● **To be done**
Lay out every line of the entries below as a Markdown table with two columns, Number and Line. Number the rows in order and leave out blank lines.

● **Supplied material**
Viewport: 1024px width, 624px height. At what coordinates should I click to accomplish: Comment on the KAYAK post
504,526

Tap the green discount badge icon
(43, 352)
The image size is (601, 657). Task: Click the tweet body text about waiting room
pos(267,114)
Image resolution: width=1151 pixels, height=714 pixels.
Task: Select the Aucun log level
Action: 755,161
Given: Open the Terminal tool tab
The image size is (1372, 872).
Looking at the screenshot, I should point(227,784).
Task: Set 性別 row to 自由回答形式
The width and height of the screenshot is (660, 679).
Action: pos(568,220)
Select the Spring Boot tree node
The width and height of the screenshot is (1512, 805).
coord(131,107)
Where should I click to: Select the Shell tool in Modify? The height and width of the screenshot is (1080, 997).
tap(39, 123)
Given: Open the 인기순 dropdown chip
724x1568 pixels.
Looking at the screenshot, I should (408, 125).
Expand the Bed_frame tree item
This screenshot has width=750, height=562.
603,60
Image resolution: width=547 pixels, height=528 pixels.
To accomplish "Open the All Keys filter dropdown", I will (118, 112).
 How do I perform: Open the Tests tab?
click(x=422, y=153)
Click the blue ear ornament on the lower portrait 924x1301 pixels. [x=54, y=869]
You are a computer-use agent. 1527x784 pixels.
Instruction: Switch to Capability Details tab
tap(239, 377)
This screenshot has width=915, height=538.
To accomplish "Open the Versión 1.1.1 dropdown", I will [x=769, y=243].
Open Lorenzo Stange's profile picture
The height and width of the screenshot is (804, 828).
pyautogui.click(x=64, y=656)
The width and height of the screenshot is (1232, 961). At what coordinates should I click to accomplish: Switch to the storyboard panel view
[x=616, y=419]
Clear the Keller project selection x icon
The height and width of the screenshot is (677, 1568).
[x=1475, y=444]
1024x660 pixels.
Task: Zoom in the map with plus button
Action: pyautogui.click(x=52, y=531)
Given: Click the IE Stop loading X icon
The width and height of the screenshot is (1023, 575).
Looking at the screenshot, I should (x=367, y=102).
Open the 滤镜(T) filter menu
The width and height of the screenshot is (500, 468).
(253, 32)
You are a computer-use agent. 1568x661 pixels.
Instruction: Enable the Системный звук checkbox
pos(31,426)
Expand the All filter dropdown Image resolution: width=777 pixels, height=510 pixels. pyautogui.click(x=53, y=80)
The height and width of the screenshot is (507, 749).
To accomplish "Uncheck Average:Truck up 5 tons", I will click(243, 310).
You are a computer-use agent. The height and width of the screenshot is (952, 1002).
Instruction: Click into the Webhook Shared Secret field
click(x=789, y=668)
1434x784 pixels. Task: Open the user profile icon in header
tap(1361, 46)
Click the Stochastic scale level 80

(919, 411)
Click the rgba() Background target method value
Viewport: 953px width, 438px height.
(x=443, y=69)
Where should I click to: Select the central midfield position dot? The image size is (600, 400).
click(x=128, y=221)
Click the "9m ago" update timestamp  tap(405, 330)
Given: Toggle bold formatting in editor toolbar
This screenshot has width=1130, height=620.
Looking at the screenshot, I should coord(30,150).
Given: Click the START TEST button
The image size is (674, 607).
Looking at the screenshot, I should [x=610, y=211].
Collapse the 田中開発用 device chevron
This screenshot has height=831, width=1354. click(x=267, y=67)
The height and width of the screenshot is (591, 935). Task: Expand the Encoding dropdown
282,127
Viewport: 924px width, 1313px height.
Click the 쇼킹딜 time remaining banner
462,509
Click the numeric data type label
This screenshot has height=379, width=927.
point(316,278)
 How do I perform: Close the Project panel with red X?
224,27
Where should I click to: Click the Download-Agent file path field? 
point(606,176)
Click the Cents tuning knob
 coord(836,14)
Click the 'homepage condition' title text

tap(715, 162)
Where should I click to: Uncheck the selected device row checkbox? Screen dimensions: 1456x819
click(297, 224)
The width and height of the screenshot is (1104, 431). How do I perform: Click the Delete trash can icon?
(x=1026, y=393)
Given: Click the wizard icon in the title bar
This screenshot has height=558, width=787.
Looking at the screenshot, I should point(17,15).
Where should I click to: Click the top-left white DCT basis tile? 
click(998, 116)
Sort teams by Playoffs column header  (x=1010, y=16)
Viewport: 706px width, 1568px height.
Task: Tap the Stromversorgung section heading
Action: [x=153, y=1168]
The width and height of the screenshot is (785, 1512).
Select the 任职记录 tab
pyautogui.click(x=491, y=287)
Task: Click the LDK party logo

● **Exercise solution**
| Number | Line |
|---|---|
| 1 | Viewport: 1024px width, 624px height. At what coordinates should I click to accomplish: Comment on the KAYAK post |
| 2 | 504,526 |
| 3 | Tap the green discount badge icon |
| 4 | (43, 352) |
| 5 | The image size is (601, 657). Task: Click the tweet body text about waiting room |
| 6 | pos(267,114) |
| 7 | Image resolution: width=1151 pixels, height=714 pixels. |
| 8 | Task: Select the Aucun log level |
| 9 | Action: 755,161 |
| 10 | Given: Open the Terminal tool tab |
| 11 | The image size is (1372, 872). |
| 12 | Looking at the screenshot, I should point(227,784). |
| 13 | Task: Set 性別 row to 自由回答形式 |
| 14 | The width and height of the screenshot is (660, 679). |
| 15 | Action: pos(568,220) |
| 16 | Select the Spring Boot tree node |
| 17 | The width and height of the screenshot is (1512, 805). |
| 18 | coord(131,107) |
| 19 | Where should I click to: Select the Shell tool in Modify? The height and width of the screenshot is (1080, 997). |
| 20 | tap(39, 123) |
| 21 | Given: Open the 인기순 dropdown chip |
| 22 | 724x1568 pixels. |
| 23 | Looking at the screenshot, I should (408, 125). |
| 24 | Expand the Bed_frame tree item |
| 25 | This screenshot has width=750, height=562. |
| 26 | 603,60 |
| 27 | Image resolution: width=547 pixels, height=528 pixels. |
| 28 | To accomplish "Open the All Keys filter dropdown", I will (118, 112). |
| 29 |  How do I perform: Open the Tests tab? |
| 30 | click(x=422, y=153) |
| 31 | Click the blue ear ornament on the lower portrait 924x1301 pixels. [x=54, y=869] |
| 32 | You are a computer-use agent. 1527x784 pixels. |
| 33 | Instruction: Switch to Capability Details tab |
| 34 | tap(239, 377) |
| 35 | This screenshot has width=915, height=538. |
| 36 | To accomplish "Open the Versión 1.1.1 dropdown", I will [x=769, y=243]. |
| 37 | Open Lorenzo Stange's profile picture |
| 38 | The height and width of the screenshot is (804, 828). |
| 39 | pyautogui.click(x=64, y=656) |
| 40 | The width and height of the screenshot is (1232, 961). At what coordinates should I click to accomplish: Switch to the storyboard panel view |
| 41 | [x=616, y=419] |
| 42 | Clear the Keller project selection x icon |
| 43 | The height and width of the screenshot is (677, 1568). |
| 44 | [x=1475, y=444] |
| 45 | 1024x660 pixels. |
| 46 | Task: Zoom in the map with plus button |
| 47 | Action: pyautogui.click(x=52, y=531) |
| 48 | Given: Click the IE Stop loading X icon |
| 49 | The width and height of the screenshot is (1023, 575). |
| 50 | Looking at the screenshot, I should (x=367, y=102). |
| 51 | Open the 滤镜(T) filter menu |
| 52 | The width and height of the screenshot is (500, 468). |
| 53 | (253, 32) |
| 54 | You are a computer-use agent. 1568x661 pixels. |
| 55 | Instruction: Enable the Системный звук checkbox |
| 56 | pos(31,426) |
| 57 | Expand the All filter dropdown Image resolution: width=777 pixels, height=510 pixels. pyautogui.click(x=53, y=80) |
| 58 | The height and width of the screenshot is (507, 749). |
| 59 | To accomplish "Uncheck Average:Truck up 5 tons", I will click(243, 310). |
| 60 | You are a computer-use agent. The height and width of the screenshot is (952, 1002). |
| 61 | Instruction: Click into the Webhook Shared Secret field |
| 62 | click(x=789, y=668) |
| 63 | 1434x784 pixels. Task: Open the user profile icon in header |
| 64 | tap(1361, 46) |
| 65 | Click the Stochastic scale level 80 |
| 66 | (919, 411) |
| 67 | Click the rgba() Background target method value |
| 68 | Viewport: 953px width, 438px height. |
| 69 | (x=443, y=69) |
| 70 | Where should I click to: Select the central midfield position dot? The image size is (600, 400). |
| 71 | click(x=128, y=221) |
| 72 | Click the "9m ago" update timestamp  tap(405, 330) |
| 73 | Given: Toggle bold formatting in editor toolbar |
| 74 | This screenshot has width=1130, height=620. |
| 75 | Looking at the screenshot, I should coord(30,150). |
| 76 | Given: Click the START TEST button |
| 77 | The image size is (674, 607). |
| 78 | Looking at the screenshot, I should [x=610, y=211]. |
| 79 | Collapse the 田中開発用 device chevron |
| 80 | This screenshot has height=831, width=1354. click(x=267, y=67) |
| 81 | The height and width of the screenshot is (591, 935). Task: Expand the Encoding dropdown |
| 82 | 282,127 |
| 83 | Viewport: 924px width, 1313px height. |
| 84 | Click the 쇼킹딜 time remaining banner |
| 85 | 462,509 |
| 86 | Click the numeric data type label |
| 87 | This screenshot has height=379, width=927. |
| 88 | point(316,278) |
| 89 |  How do I perform: Close the Project panel with red X? |
| 90 | 224,27 |
| 91 | Where should I click to: Click the Download-Agent file path field?  |
| 92 | point(606,176) |
| 93 | Click the Cents tuning knob |
| 94 |  coord(836,14) |
| 95 | Click the 'homepage condition' title text |
| 96 | tap(715, 162) |
| 97 | Where should I click to: Uncheck the selected device row checkbox? Screen dimensions: 1456x819 |
| 98 | click(297, 224) |
| 99 | The width and height of the screenshot is (1104, 431). How do I perform: Click the Delete trash can icon? |
| 100 | (x=1026, y=393) |
| 101 | Given: Click the wizard icon in the title bar |
| 102 | This screenshot has height=558, width=787. |
| 103 | Looking at the screenshot, I should point(17,15). |
| 104 | Where should I click to: Click the top-left white DCT basis tile?  |
| 105 | click(998, 116) |
| 106 | Sort teams by Playoffs column header  (x=1010, y=16) |
| 107 | Viewport: 706px width, 1568px height. |
| 108 | Task: Tap the Stromversorgung section heading |
| 109 | Action: [x=153, y=1168] |
| 110 | The width and height of the screenshot is (785, 1512). |
| 111 | Select the 任职记录 tab |
| 112 | pyautogui.click(x=491, y=287) |
| 113 | Task: Click the LDK party logo |